[Start of Page excerpt]
Hi @Tiggerito , I would like to get your input on what you think would help best to address this issue of mixed base product and variant data on a product page. Your most recent suggestion was asking to have access to some properties from the main product even when a variant is selected. I wonder if that will still be useful to you if there is consistency with the details that are provided.

So I have been looking at the context that is provided and saw the problems where id, mpn, gtin, dimensions (height, width, depth), and weight always come from the base product while sku, upc, and price can be from a selected variant. My initial thought for a fix would be making these values also get updated when a variant is selected by default, however I want to consider other options.

I don't think id should ever be that of the variant since all variants exist under the same product id and having that base id is valuable. I could see adding a variant_id and is_variant_selected properties, or similar, so that it becomes trivial to track when variant details are being presented.

Would you still want a way to access the base product sku and price all of the time if the above changes were made? Do you have any other fields on your radar regarding this topic? Thank you as well for all of your feedback here.

Tiggerito commented 3 years ago

For my scenario I'm interested in the base product for the id, sku and price (and price range). Maybe also a stock status for the product in general.
[End of Page excerpt]
Given request ::
Answer these from the product variant discussion:
(a) Which values can come from a selected variant?
(b) Which two new properties are proposed to make variant details easy to track?
(c) In Tiggerito's reply, which base product values matter for that scenario?
[Start of Material provided]
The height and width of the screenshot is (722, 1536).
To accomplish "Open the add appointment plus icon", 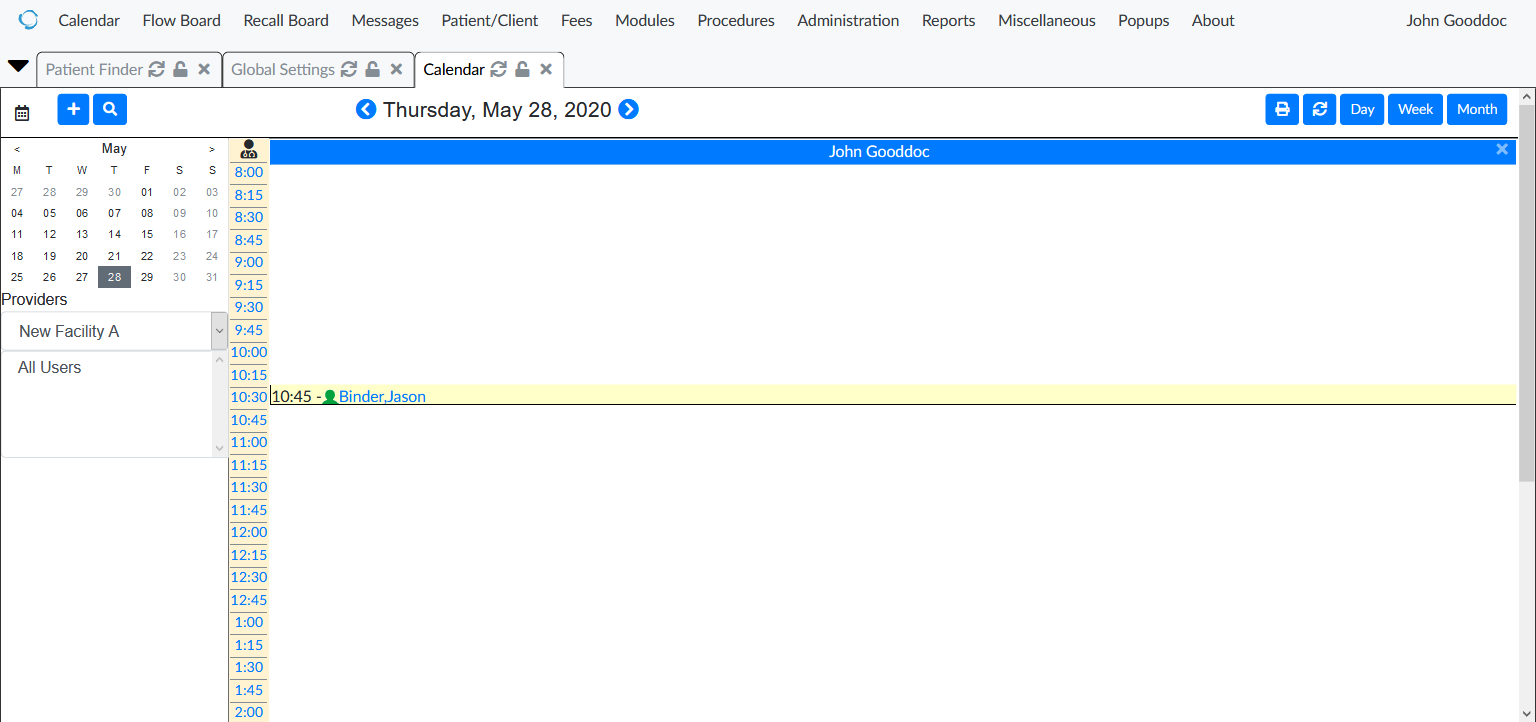I will (x=73, y=109).
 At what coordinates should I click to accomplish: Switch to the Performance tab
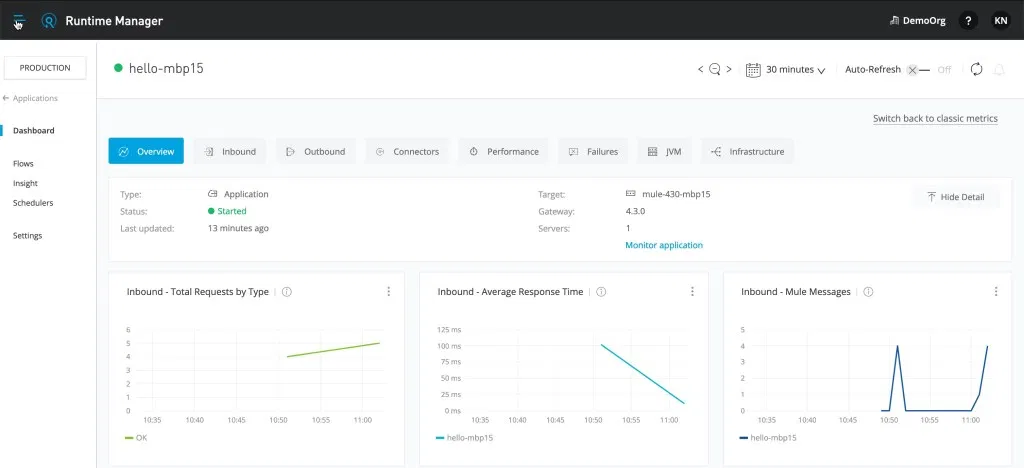[x=503, y=152]
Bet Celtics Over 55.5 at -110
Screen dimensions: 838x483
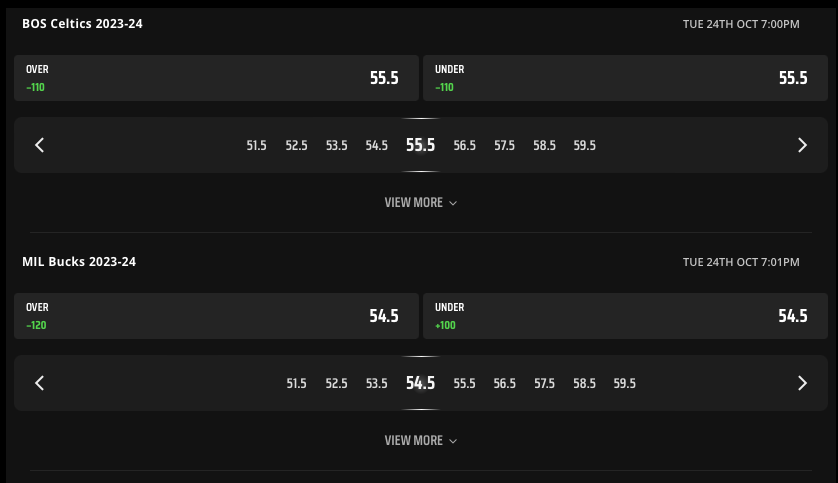click(216, 78)
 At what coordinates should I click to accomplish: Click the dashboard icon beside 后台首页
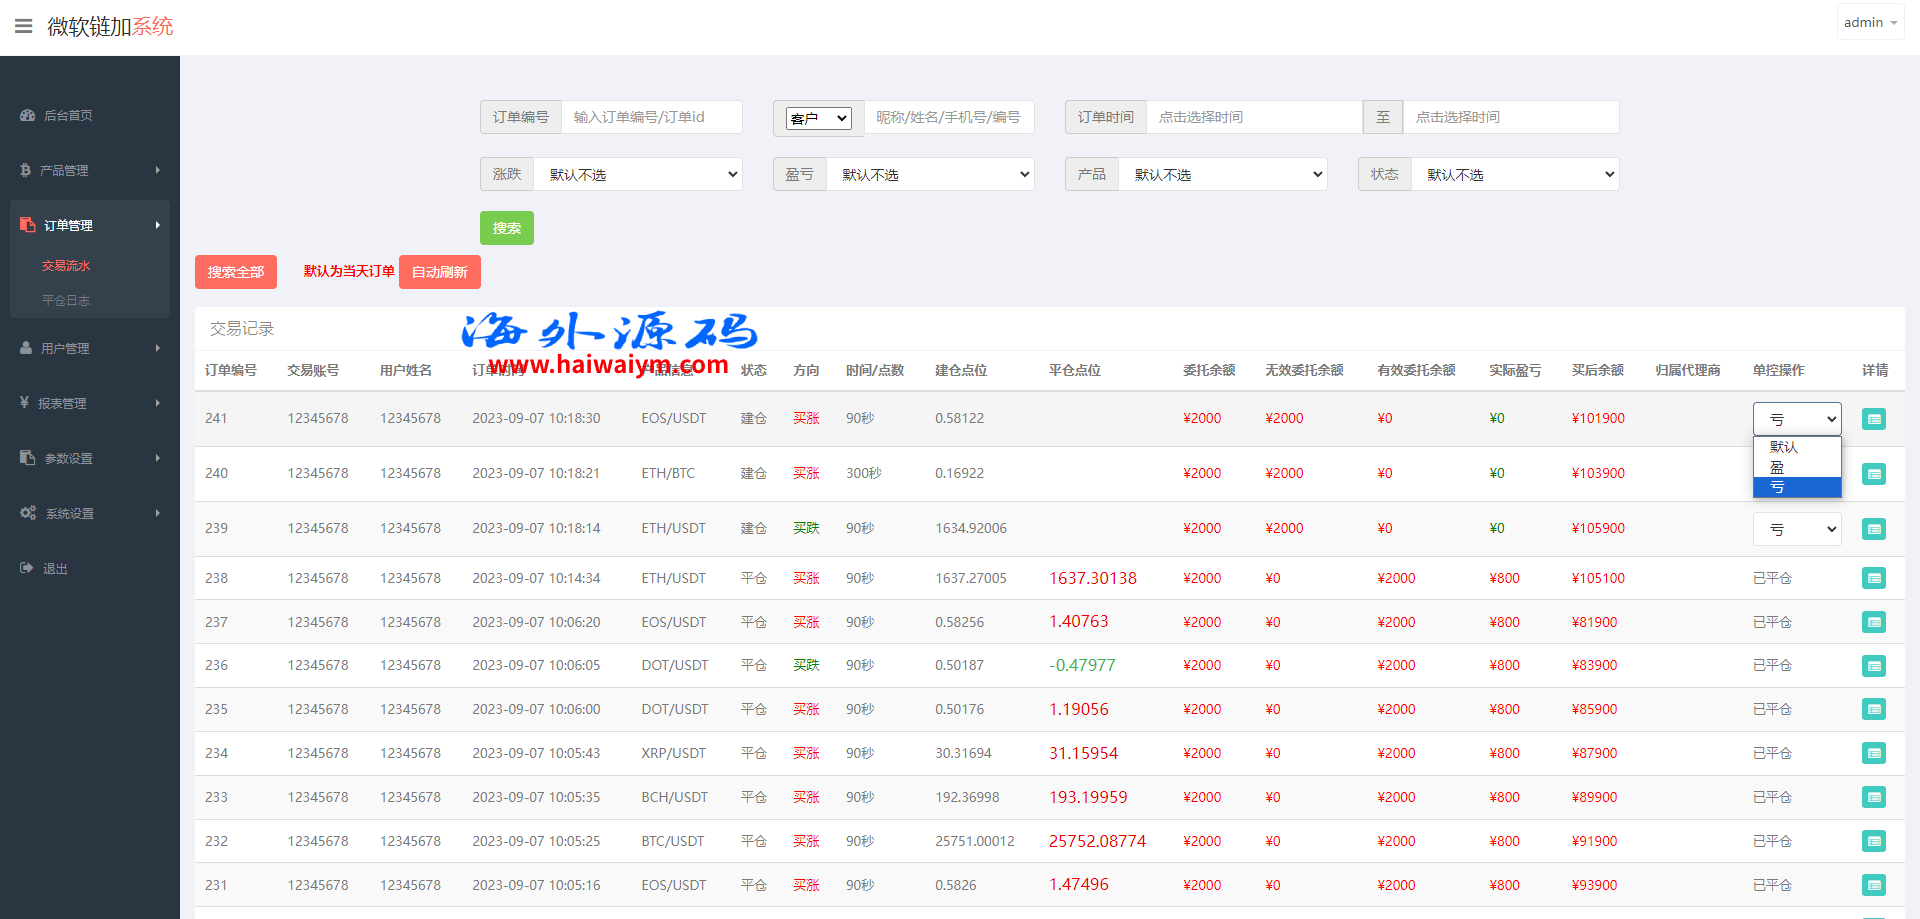click(x=27, y=116)
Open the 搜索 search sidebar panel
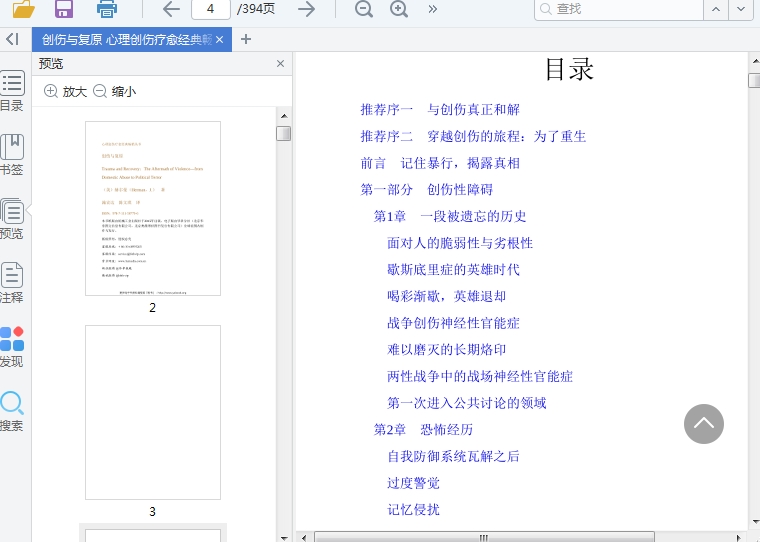The width and height of the screenshot is (760, 542). pos(12,411)
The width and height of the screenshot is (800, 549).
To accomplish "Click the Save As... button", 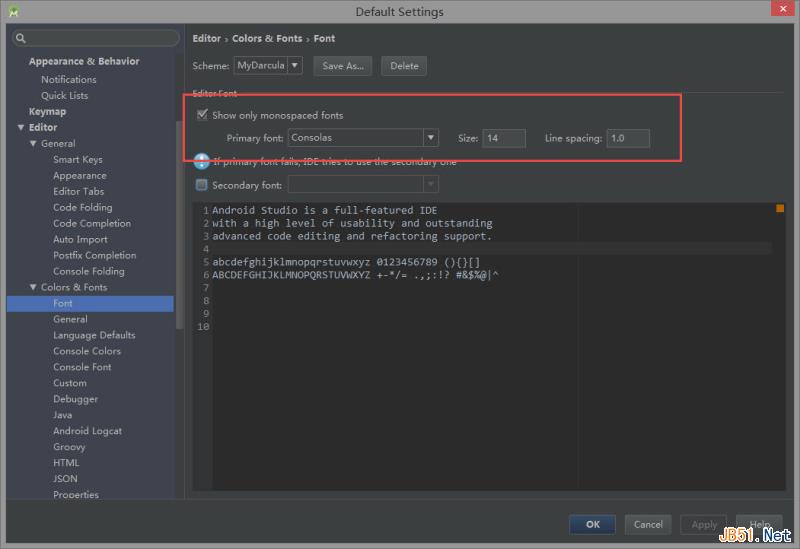I will point(342,66).
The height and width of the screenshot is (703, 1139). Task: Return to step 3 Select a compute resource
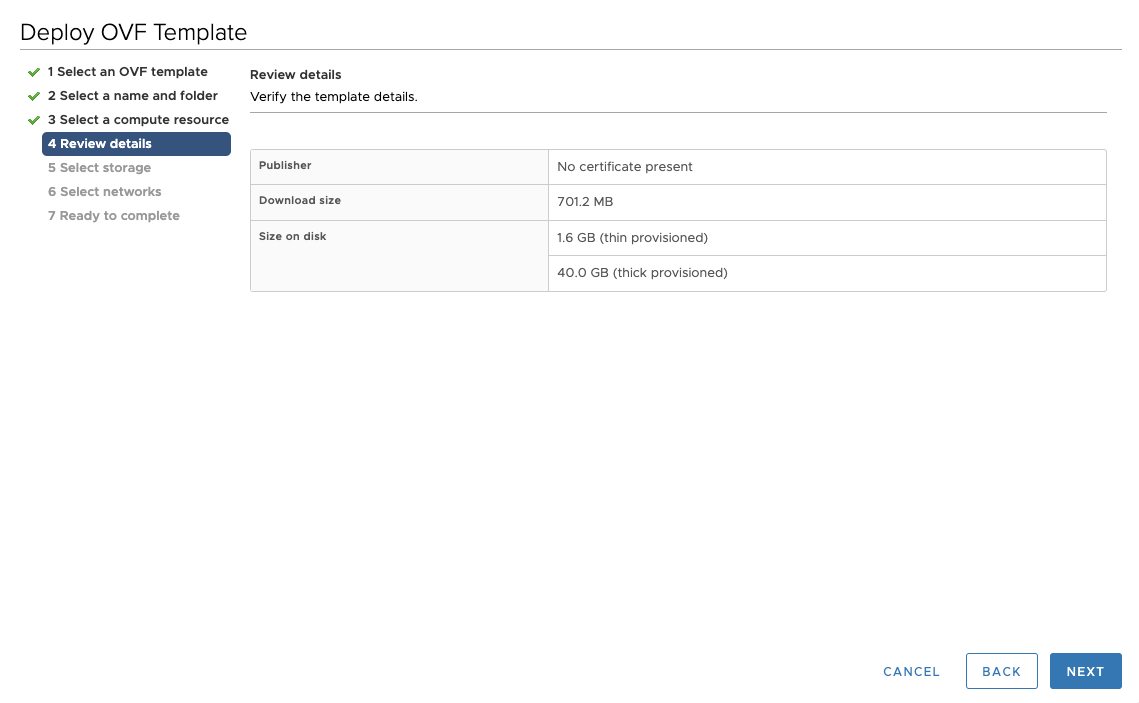pos(138,120)
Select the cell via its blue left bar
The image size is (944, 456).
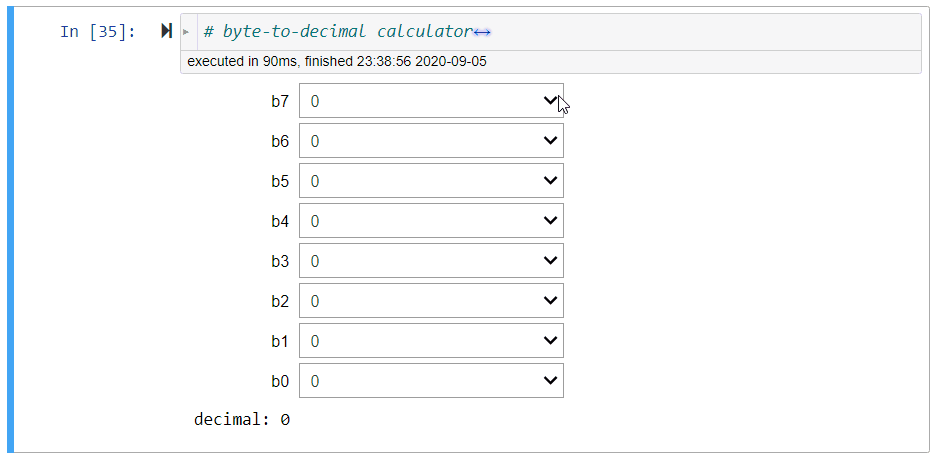click(11, 228)
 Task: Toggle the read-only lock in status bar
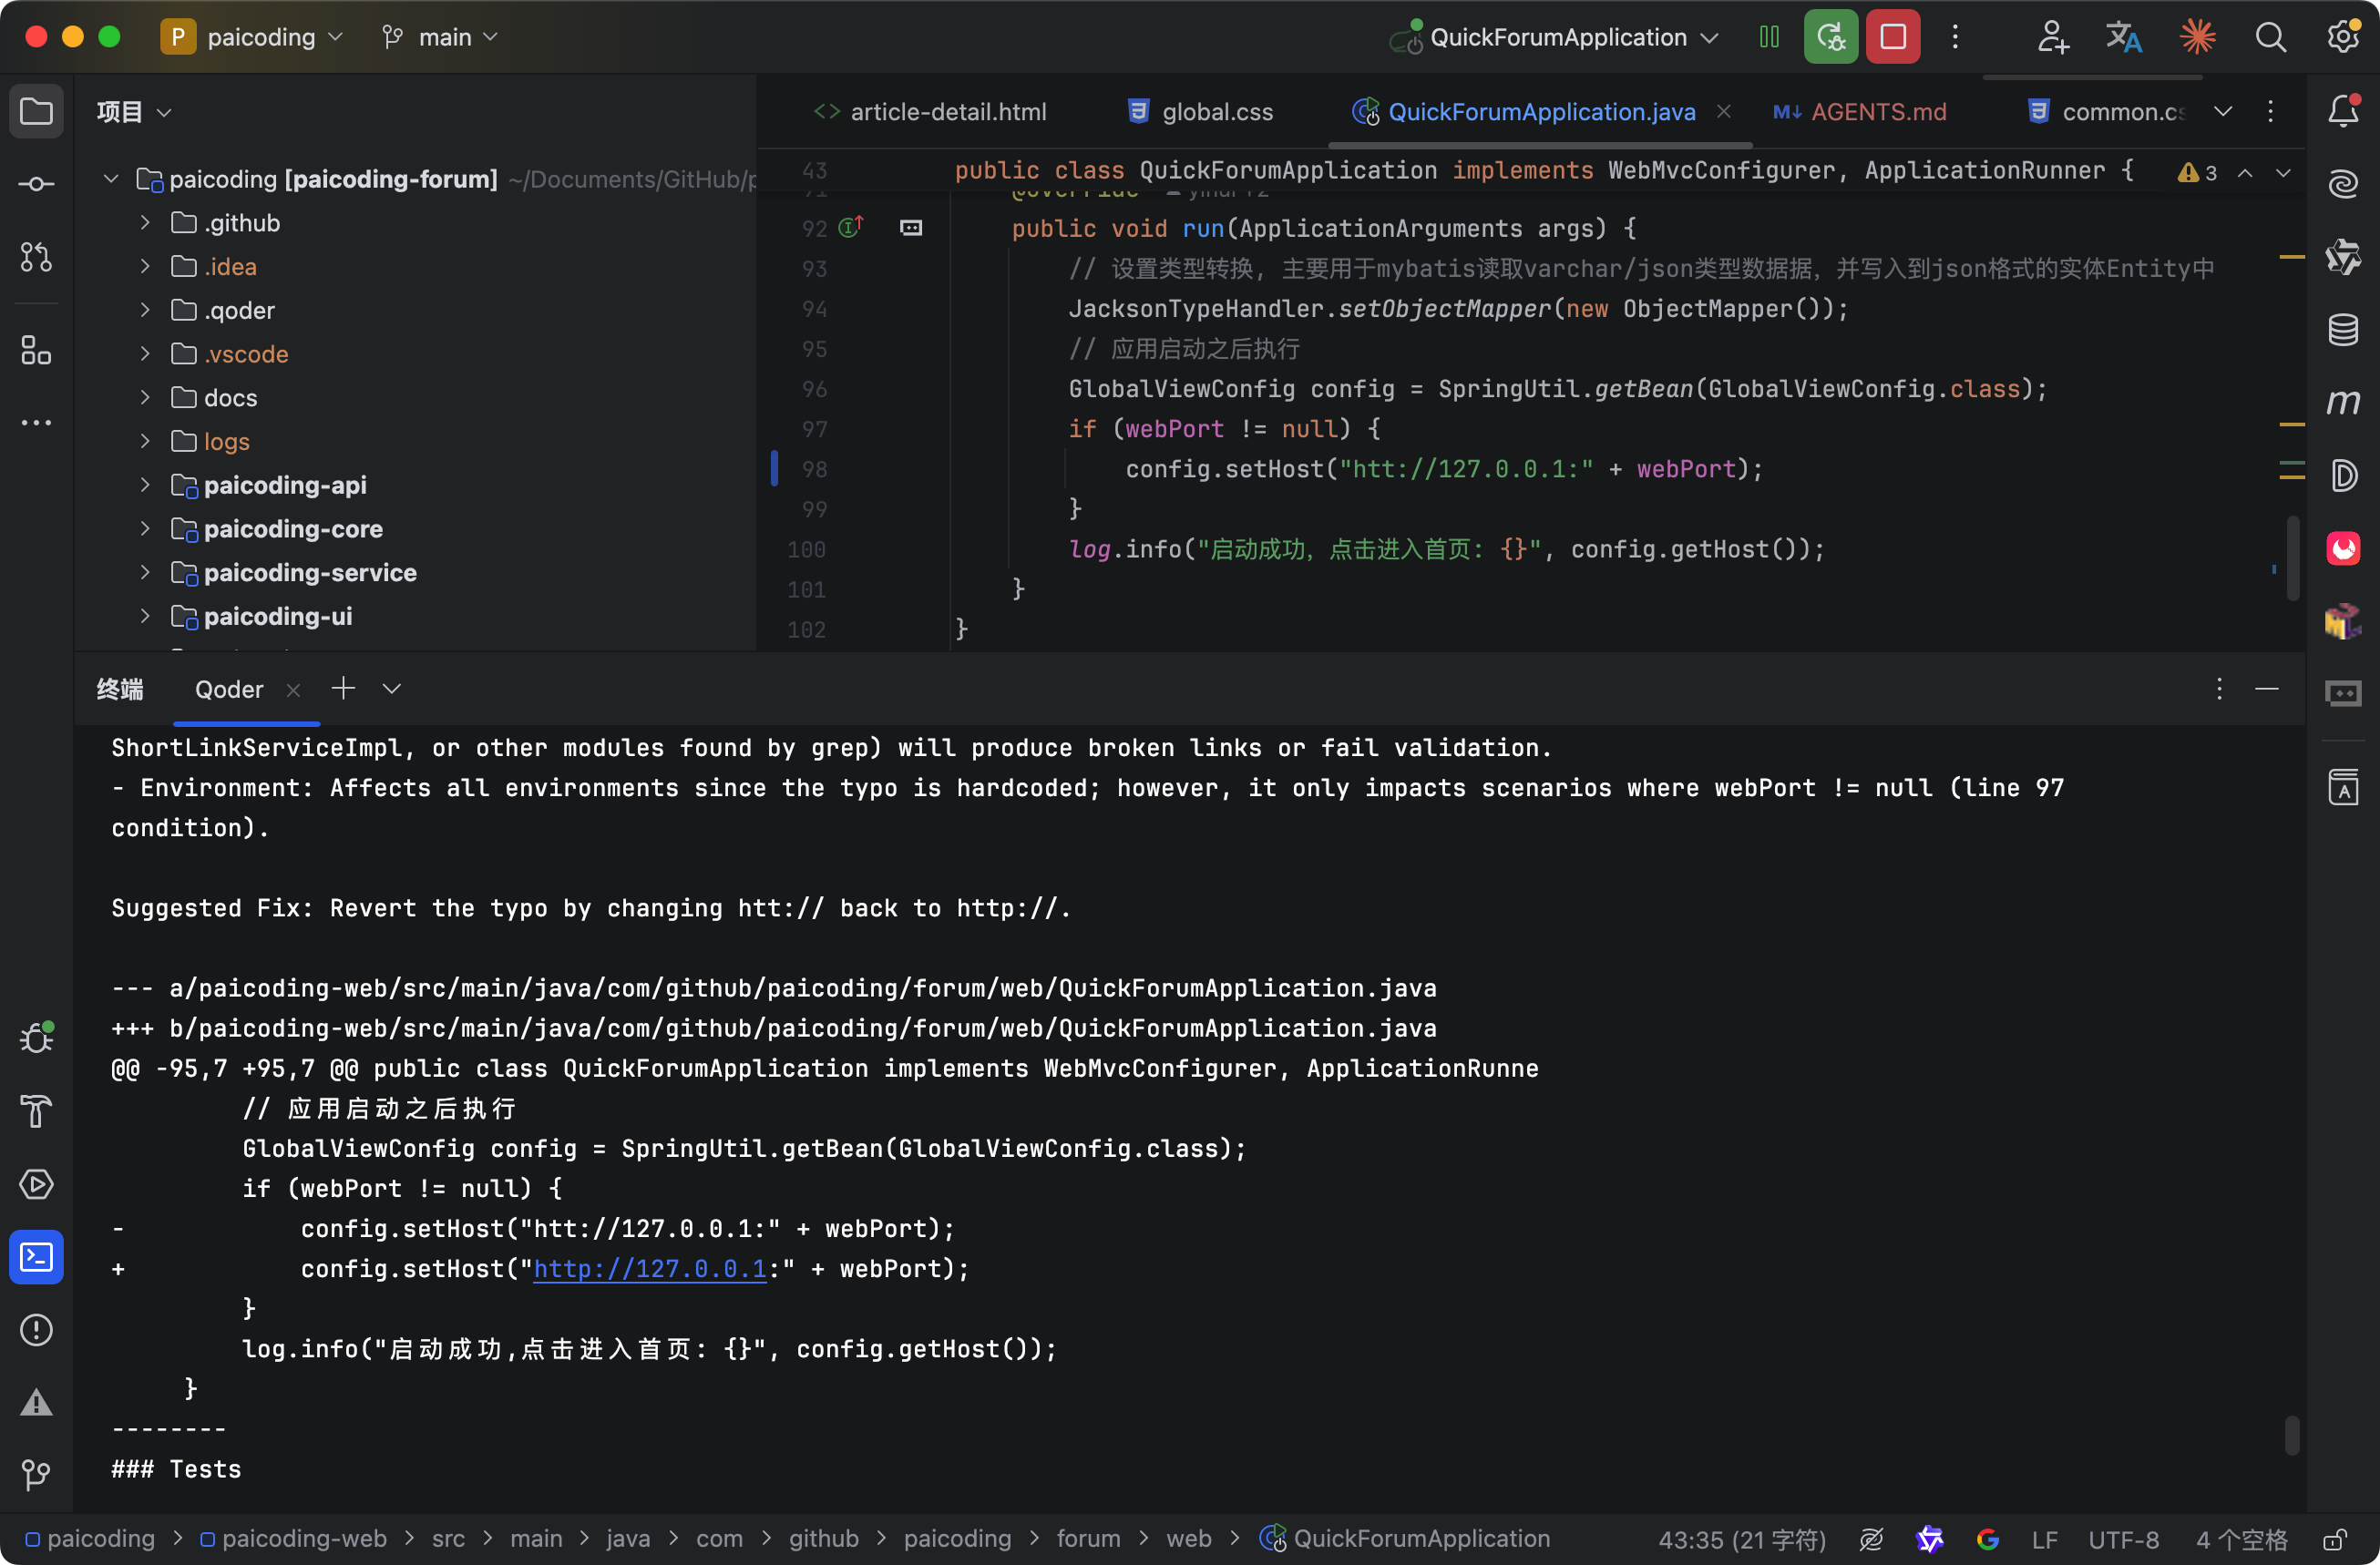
[End of Material provided]
Result ::
(a) sku, upc, and price
(b) variant_id and is_variant_selected
(c) id, sku, and price (and price range), and possibly a stock status for the product in general